While Deloitte’s survey shows that the majority of hospitals are collecting social determinant information at intake, many aren’t adequately distributing that information to healthcare providers and critical staff that could actually leverage that information to make actionable decisions.
Another way hospitals can immediately (and without significant investment) begin implementing social determinant strategies is to connect with stakeholders at major community outreach programs. Bridging the gap between medical and non-medical initiatives can help hospitals begin to approach mental health more holistically.

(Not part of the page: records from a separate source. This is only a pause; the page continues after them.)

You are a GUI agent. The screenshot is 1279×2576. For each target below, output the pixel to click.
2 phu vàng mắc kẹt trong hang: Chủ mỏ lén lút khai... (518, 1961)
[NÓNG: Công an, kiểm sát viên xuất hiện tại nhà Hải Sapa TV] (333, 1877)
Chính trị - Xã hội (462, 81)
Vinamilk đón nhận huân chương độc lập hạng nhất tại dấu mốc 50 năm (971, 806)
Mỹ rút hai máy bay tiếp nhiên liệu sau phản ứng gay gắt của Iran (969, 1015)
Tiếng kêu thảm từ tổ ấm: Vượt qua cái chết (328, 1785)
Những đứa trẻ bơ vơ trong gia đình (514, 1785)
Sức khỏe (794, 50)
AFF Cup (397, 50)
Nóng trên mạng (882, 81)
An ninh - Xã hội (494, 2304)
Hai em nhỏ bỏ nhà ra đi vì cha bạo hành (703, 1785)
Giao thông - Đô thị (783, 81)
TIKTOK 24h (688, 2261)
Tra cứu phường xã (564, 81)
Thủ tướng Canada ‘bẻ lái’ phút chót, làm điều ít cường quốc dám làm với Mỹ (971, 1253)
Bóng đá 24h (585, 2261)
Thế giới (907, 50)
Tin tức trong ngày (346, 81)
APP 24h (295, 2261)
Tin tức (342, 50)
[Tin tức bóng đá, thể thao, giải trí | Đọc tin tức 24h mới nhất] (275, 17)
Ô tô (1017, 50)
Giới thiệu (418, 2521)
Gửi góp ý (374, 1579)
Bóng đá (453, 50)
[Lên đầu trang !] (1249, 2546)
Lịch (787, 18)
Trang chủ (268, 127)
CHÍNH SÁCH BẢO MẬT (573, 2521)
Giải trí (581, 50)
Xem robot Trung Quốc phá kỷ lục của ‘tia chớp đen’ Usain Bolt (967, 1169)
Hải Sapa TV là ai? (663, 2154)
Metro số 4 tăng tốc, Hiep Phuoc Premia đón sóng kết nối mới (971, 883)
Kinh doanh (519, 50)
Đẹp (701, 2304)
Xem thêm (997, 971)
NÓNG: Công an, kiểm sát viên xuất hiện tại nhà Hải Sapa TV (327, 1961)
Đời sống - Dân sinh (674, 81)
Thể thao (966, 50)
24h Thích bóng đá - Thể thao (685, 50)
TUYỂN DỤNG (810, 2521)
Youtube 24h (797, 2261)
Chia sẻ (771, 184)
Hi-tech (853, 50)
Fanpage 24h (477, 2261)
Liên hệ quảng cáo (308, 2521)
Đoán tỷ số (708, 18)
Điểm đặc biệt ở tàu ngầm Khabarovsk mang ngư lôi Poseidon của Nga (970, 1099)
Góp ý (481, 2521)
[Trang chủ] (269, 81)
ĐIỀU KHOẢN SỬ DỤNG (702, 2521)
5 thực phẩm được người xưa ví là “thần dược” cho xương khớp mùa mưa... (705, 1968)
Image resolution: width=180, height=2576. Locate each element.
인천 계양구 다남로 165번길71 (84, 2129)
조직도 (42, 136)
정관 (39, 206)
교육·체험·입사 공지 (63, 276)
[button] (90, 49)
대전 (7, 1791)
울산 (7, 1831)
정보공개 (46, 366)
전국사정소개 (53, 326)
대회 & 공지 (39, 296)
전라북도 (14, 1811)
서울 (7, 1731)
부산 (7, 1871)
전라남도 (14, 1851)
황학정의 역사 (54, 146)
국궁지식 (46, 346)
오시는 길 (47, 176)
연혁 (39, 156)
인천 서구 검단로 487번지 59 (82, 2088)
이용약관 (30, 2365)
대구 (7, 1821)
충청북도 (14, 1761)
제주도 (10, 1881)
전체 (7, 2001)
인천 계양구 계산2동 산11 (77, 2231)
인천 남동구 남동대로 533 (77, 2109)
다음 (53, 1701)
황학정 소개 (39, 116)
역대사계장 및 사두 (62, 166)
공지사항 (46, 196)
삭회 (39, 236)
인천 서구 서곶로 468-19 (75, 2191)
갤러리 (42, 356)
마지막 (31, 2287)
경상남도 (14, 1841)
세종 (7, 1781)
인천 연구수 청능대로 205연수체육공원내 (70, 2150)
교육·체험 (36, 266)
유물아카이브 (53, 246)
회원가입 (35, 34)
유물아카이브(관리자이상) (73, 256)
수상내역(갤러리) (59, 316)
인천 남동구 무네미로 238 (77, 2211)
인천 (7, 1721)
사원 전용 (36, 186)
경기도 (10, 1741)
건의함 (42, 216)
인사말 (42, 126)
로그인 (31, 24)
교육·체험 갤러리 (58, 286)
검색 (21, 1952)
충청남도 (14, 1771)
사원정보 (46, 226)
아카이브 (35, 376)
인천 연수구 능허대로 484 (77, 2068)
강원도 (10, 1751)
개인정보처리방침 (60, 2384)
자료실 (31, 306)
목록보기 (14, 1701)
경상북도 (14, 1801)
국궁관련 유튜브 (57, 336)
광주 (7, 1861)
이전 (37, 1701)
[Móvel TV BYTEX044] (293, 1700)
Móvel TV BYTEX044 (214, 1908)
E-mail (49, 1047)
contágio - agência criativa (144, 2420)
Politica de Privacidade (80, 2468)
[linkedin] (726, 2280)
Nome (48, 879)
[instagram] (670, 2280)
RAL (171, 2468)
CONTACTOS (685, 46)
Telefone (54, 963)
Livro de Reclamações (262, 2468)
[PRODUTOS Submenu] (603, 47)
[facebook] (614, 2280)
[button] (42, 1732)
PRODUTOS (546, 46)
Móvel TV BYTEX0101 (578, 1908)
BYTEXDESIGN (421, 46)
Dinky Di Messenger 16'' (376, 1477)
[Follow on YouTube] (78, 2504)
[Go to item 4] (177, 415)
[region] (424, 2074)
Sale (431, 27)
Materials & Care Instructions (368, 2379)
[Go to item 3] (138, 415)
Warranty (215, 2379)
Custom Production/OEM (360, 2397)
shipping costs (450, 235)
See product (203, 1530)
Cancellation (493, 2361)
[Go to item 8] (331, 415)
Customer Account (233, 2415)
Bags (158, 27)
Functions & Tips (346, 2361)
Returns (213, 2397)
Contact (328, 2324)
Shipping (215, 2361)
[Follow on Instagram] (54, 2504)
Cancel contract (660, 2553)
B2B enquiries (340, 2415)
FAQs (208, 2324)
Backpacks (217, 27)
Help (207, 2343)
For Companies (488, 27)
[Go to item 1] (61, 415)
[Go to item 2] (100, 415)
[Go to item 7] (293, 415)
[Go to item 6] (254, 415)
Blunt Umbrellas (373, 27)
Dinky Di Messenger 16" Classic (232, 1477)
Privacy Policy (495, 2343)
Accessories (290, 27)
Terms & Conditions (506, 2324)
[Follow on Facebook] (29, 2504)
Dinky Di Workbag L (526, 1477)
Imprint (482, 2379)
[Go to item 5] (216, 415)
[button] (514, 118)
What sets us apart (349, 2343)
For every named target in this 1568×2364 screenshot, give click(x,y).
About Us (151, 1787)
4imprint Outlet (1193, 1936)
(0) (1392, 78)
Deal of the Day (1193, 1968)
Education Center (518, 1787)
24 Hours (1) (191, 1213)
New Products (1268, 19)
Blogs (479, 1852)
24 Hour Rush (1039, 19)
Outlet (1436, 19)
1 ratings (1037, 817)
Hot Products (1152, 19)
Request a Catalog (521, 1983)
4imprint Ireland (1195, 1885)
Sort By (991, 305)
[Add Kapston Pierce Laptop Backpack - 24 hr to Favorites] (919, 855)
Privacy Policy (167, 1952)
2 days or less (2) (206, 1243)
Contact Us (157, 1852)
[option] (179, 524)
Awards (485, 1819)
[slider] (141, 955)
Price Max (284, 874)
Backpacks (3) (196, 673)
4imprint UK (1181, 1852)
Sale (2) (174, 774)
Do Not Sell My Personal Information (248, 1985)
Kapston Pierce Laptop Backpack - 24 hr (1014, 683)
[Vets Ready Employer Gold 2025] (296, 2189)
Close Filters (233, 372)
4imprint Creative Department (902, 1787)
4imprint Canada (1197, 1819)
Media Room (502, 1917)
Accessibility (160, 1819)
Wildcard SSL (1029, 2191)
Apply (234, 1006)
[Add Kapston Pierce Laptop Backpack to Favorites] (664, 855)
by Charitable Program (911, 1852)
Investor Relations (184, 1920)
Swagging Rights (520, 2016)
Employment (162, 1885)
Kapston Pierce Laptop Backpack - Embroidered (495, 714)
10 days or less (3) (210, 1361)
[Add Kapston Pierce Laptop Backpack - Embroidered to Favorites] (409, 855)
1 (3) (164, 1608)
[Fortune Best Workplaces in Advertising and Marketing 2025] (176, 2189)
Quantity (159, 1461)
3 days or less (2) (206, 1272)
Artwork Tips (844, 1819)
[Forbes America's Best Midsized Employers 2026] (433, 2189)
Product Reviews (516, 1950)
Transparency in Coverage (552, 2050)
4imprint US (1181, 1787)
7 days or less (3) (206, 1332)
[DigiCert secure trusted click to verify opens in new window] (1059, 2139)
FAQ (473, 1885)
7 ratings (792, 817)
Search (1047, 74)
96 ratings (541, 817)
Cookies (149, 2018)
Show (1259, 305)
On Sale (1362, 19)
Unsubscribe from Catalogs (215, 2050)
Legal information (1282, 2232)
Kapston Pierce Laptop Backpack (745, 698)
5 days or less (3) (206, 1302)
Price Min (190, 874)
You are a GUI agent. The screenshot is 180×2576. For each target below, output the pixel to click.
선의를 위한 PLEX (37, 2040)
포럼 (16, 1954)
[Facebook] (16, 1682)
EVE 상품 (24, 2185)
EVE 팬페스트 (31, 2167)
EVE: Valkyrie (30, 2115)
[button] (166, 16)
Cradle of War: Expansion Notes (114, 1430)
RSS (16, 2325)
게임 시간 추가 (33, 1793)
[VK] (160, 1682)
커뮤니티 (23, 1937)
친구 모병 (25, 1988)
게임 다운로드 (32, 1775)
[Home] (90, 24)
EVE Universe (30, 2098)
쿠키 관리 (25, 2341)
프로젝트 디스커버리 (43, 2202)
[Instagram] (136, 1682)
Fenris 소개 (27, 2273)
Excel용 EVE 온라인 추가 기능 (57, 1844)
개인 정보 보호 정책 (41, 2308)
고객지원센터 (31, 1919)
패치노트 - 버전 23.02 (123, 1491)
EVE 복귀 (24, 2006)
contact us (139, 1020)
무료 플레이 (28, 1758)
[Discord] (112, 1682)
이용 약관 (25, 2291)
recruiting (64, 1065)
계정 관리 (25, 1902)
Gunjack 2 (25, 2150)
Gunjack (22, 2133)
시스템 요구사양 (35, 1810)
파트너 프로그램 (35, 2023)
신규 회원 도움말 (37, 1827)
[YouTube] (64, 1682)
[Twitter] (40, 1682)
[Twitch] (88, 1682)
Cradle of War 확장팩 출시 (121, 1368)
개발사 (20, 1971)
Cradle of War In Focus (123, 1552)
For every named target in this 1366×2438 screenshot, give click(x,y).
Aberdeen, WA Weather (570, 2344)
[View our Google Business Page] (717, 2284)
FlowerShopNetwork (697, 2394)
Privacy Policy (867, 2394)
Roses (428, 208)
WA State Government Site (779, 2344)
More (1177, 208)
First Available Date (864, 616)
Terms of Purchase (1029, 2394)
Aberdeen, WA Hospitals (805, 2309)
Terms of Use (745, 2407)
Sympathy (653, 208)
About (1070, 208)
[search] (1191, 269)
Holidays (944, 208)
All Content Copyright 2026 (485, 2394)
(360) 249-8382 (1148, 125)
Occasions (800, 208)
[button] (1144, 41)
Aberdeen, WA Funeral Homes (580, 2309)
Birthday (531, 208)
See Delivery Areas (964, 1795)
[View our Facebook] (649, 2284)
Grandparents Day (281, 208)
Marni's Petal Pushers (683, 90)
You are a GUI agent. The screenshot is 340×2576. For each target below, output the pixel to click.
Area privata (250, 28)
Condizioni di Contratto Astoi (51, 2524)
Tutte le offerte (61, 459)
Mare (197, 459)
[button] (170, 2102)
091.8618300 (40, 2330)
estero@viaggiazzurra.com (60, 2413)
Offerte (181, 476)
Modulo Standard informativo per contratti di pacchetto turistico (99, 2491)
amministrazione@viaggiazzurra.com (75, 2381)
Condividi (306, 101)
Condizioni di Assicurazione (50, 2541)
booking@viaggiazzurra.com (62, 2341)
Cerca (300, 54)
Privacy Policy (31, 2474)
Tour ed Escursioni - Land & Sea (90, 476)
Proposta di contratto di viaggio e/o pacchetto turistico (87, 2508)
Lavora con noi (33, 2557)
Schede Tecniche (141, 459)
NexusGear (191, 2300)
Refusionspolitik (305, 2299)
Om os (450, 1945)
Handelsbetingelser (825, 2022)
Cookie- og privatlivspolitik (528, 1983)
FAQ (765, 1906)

Of course, to scale analysis of social determinants of health, healthcare systems need to invest in data analysis tools layered on top of policies and procedures. According to Deloitte, healthcare providers should be looking to accomplish three primary goals with their social determinants of health strategy:
- Resource consolidation empowered by breaking down silos between healthcare departments
- Creating value-based models of healthcare that incorporate social needs
- Improve health tracking, modeling, and cost outcomes
While the immediate financial impact of societally-geared strategies may not be visible, incorporating these strategies will put hospitals ahead of the curve and well-positioned to provide a greater level of value-based care to all of its patients. After all, the mental health of patients often isn’t cured with drugs — it’s cured with compassion, understanding and deep visibility into that patient’s overall history.
Final Thoughts
Establishing fully-holistic social determinants of health strategy won’t happen overnight. On a larger scale, hospitals and healthcare providers will need to engage with stakeholders in the health insurance space as well as local, state and Federal bodies. But that doesn’t mean that behavioral healthcare providers can’t take immediate action.
Behavioral healthcare providers that want to push towards value-based care while improving the quality-of-life of their patients should consider immediately incorporating baseline strategies to collect and analyze social determinants of health. This starts with intake. You want to gather as much information as possible, and there are plenty of resources to help you accomplish just that. Healthcare providers should also begin breaking down silos between departments that prevent adequate and accurate data spread. Finally, behavioral healthcare providers should forge meaningful relationships with community outreach programs beyond the mental space. Low-income housing communities, addiction programs and food assistance bodies can help bridge the gap between clinical and societal.
Change won’t happen overnight. But once the results start to take shape, larger investments in data analysis tools can help make the most out of all of that social determinants of health data. For now, behavioral healthcare institutions have a path forward — though it may not be a paved one.